Without any images, write the data out exactly as it appears.

─── SOURCE DATA ───

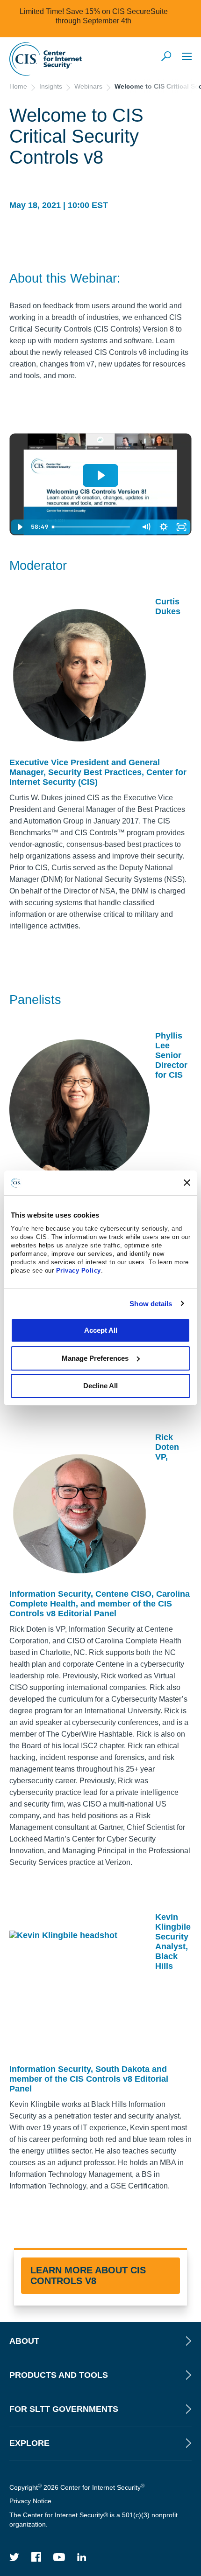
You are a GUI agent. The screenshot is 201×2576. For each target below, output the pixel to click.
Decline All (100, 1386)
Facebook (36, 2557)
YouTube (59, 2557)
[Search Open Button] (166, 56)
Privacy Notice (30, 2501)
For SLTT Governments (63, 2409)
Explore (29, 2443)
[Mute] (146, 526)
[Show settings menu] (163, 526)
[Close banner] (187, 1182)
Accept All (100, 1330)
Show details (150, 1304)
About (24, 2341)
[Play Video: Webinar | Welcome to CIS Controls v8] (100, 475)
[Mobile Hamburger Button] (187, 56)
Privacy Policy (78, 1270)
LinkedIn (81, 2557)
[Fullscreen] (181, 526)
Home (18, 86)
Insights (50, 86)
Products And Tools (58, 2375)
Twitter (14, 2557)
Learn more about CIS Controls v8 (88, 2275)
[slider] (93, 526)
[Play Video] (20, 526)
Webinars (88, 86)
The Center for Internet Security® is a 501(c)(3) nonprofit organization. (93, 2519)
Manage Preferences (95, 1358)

───

» **SOLUTION TO THE PROBLEM**
You are a GUI agent. The screenshot is 201×2576. For each target below, output the pixel to click.
Decline All (100, 1386)
Facebook (36, 2557)
YouTube (59, 2557)
[Search Open Button] (166, 56)
Privacy Notice (30, 2501)
For SLTT Governments (63, 2409)
Explore (29, 2443)
[Mute] (146, 526)
[Show settings menu] (163, 526)
[Close banner] (187, 1182)
Accept All (100, 1330)
Show details (150, 1304)
About (24, 2341)
[Play Video: Webinar | Welcome to CIS Controls v8] (100, 475)
[Mobile Hamburger Button] (187, 56)
Privacy Policy (78, 1270)
LinkedIn (81, 2557)
[Fullscreen] (181, 526)
Home (18, 86)
Insights (50, 86)
Products And Tools (58, 2375)
Twitter (14, 2557)
Learn more about CIS Controls v8 (88, 2275)
[slider] (93, 526)
[Play Video] (20, 526)
Webinars (88, 86)
The Center for Internet Security® is a 501(c)(3) nonprofit organization. (93, 2519)
Manage Preferences (95, 1358)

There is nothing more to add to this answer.